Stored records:
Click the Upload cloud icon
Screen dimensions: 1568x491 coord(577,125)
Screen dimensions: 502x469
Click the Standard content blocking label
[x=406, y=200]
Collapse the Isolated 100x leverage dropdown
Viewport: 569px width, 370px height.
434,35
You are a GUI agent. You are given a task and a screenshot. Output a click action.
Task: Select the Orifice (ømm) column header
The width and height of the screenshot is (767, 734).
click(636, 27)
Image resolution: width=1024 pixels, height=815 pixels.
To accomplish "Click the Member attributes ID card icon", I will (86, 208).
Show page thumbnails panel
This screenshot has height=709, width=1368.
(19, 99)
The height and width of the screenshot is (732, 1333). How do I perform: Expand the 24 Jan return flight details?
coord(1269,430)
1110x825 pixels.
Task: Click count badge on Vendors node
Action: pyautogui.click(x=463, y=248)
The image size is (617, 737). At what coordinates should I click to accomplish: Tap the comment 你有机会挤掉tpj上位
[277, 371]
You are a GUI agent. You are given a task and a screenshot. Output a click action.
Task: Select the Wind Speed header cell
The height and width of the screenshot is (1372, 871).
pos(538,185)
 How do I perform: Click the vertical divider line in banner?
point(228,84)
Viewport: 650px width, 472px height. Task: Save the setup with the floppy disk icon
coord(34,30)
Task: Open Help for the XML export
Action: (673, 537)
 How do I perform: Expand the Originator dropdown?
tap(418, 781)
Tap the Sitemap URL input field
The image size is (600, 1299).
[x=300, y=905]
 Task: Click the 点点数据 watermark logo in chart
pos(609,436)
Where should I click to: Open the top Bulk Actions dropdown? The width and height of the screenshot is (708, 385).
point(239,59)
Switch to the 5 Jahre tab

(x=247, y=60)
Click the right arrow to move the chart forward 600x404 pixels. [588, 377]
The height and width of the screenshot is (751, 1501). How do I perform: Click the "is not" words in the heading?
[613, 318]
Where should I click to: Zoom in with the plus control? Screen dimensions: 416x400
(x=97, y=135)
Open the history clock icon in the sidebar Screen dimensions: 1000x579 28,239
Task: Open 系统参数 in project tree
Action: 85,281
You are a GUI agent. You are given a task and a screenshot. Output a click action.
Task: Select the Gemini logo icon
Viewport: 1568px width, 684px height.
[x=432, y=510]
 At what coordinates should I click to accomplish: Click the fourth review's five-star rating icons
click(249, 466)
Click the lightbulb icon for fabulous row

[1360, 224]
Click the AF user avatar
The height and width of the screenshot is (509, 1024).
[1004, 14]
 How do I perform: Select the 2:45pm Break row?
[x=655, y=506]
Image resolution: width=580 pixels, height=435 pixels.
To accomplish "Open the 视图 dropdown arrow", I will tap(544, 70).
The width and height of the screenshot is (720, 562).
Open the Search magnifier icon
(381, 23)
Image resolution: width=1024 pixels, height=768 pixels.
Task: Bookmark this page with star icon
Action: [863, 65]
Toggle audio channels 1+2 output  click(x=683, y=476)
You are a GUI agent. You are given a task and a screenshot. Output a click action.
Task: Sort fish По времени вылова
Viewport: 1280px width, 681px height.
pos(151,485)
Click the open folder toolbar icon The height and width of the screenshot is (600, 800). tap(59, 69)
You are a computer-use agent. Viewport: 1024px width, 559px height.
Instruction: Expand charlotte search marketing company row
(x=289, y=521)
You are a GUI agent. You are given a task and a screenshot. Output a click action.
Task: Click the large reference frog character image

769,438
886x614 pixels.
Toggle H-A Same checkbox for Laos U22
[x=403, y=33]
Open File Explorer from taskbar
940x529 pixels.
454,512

**Action item**
Reproduce each line of the records in which the string "arrow" appears.

**Written reply**
Click the right arrow to move the chart forward 600x404 pixels. [588, 377]
To accomplish "Open the 视图 dropdown arrow", I will tap(544, 70).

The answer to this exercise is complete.